FILED
NOT FOR PUBLICATION JUL 24 2012
MOLLY C. DWYER, CLERK
UNITED STATES COURT OF APPEALS U .S. C O U R T OF APPE ALS
FOR THE NINTH CIRCUIT
SAUL ANTONIO PEREZ QUEVEDO, No. 10-70391
Petitioner, Agency No. A073-420-966
v.
MEMORANDUM *
ERIC H. HOLDER, Jr., Attorney General,
Respondent.
On Petition for Review of an Order of the
Board of Immigration Appeals
Submitted July 17, 2012 **
Before: SCHROEDER, THOMAS, and SILVERMAN, Circuit Judges.
Saul Antonio Perez Quevedo, a native and citizen of Guatemala, petitions
for review of the Board of Immigration Appeals’ (“BIA”) order dismissing his
appeal from an immigration judge’s decision denying his application for asylum,
withholding of removal, and relief under the Convention Against Torture (“CAT”).
*
This disposition is not appropriate for publication and is not precedent
except as provided by 9th Cir.
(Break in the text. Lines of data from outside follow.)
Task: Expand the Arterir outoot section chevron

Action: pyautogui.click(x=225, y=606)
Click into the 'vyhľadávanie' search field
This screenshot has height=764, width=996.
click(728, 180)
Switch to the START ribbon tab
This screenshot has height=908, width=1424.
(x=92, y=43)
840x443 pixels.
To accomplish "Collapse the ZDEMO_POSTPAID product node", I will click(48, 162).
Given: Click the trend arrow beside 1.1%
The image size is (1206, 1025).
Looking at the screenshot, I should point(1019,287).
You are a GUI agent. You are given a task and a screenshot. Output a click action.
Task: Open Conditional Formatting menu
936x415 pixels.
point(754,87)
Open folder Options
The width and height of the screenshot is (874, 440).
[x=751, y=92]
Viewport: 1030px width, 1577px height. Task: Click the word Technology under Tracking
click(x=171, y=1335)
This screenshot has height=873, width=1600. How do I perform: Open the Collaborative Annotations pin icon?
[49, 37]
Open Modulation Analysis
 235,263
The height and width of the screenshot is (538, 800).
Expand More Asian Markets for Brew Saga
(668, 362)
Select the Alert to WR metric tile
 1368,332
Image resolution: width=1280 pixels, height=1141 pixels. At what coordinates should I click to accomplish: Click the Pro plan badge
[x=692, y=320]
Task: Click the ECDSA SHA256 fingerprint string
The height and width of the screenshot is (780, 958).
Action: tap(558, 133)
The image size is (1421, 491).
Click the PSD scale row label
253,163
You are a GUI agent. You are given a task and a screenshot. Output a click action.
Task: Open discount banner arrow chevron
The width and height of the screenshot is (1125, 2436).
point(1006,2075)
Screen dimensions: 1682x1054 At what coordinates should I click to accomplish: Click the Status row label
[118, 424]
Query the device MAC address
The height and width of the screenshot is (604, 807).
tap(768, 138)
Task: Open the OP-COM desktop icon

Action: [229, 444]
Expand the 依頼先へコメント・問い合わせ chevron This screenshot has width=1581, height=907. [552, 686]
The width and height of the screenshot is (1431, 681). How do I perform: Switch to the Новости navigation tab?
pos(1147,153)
R. 36-3.
**
The panel unanimously concludes this case is suitable for decision
without oral argument. See Fed. R. App. P. 34(a)(2).
Our jurisdiction is governed by 8 U.S.C. § 1252. We review for substantial
evidence the agency’s factual findings, Zehatye v. Gonzales, 453 F.3d 1182, 1184-
85 (9th Cir. 2006), and we review de novo due process claims, Simeonov v.
Ashcroft, 371 F.3d 532, 535 (9th Cir. 2004). We deny in part and dismiss in part
the petition for review.
Perez Quevedo contends he was harmed by the civil patrol in Guatemala due
to his political neutrality. Substantial evidence supports the agency’s finding that
Perez Quevedo failed to establish past persecution or a well-founded fear of future
persecution. See INS v. Elias-Zacarias, 502 U.S. 478, 481 n. 1 (1992); see also
Sangha v. INS, 103 F.3d 1482, 1488 (9th Cir. 1997) (“[An] applicant must not
merely avow his political neutrality ... but must also show that this opinion was
articulated sufficiently for it to be the basis of his past or anticipated persecution.”)
(citation and quotation omitted). Accordingly, Perez Quevedo’s asylum claim
fails. In the absence of past persecution, Perez Quevedo’s humanitarian asylum
claim necessarily fails. See 8 C.F.R. § 1208.13(b)(1)(iii).
Moreover, because Perez Quevedo failed to satisfy the lower burden of
proof for asylum, it follows that he has not met the higher clear probability
standard for withholding of removal. See Zehatye, 453 F.3d at 1190.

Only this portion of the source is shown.